[Requirements]
(A) From the ful muddamas recipe, list every ingredient marked as finely minced.
(B) Continue the ful muddamas recipe from the point where it stops.

[Text segment]
I decided to take some extra time shooting, writing, and editing this video, as I had too much on my mind that I wanted to share with viewers in these unprecedented times. Sorry if this video has a melancholic undertone, it just reflects my vibe right now. I do want to do a more upbeat live stream to lift the spirits before the month is over, so if there are any shout outs, comments, or topics you want me to share please let me know in the comments below!

  • FUL MUDDAMAS

  • 1 can fava beans (with water)
  • ½ bunch curly leaf parsley, finely minced
  • 4 scallions, finely minced
  • 1 jalapeno, finely minced
  • 1 clove garlic (optional)
  • ½ tsp cumin (optional)
  • Juice of half lemon (or whole lemon if you like it extra sour)

[Extracted information]
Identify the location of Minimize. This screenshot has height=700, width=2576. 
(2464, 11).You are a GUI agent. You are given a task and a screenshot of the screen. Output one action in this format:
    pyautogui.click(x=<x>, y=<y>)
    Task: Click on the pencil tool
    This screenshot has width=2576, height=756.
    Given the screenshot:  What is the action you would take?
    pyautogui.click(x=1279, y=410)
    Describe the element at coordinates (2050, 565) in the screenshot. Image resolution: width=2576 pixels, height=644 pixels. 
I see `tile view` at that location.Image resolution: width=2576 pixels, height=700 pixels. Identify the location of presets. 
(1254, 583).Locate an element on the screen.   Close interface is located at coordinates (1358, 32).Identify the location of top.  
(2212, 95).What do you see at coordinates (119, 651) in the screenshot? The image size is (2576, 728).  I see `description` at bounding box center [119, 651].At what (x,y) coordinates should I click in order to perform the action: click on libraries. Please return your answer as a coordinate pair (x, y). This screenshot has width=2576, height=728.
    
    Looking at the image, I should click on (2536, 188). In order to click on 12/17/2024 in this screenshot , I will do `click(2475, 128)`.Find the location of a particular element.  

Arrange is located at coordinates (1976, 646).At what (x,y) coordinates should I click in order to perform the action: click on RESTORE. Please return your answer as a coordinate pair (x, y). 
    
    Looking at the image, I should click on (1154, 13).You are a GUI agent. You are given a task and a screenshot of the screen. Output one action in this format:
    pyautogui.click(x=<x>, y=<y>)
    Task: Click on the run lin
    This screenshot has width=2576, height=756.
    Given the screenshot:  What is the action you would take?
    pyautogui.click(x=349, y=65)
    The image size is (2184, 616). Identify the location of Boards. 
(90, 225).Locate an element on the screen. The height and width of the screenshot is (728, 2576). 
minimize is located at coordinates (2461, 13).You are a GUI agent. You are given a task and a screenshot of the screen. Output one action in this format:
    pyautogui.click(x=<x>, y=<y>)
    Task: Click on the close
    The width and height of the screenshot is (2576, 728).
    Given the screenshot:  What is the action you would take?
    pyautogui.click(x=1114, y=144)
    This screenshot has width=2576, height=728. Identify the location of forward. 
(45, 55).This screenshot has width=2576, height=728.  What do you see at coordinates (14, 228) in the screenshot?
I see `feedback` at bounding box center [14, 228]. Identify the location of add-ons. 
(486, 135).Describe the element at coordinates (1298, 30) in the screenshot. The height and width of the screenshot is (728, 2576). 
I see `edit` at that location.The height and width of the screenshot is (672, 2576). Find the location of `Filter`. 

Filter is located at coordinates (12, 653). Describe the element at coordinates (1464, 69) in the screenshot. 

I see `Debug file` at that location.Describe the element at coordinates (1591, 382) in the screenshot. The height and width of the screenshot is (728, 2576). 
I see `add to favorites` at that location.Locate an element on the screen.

[Outputs by task]
(A)
- ½ bunch curly leaf parsley
- 4 scallions
- 1 jalapeno

(B)
  • ¼ cup olive oil plus more for drizzling
  • Finely mince the scallions, parsley, jalapeno and optional garlic and set aside. Pour the fava beans with the water into a skillet, and simmer over low heat for 30 minutes. If you like the dip a little soupier add more water as you simmer until you get the consistency that you like. Once done, add the lemon juice, chopped herbs and vegetables, optional cumin and mix. Drizzle more olive oil on top before serving, and add garnishes of pickles, tomatoes, olives, and even hard boiled eggs if serving for breakfast.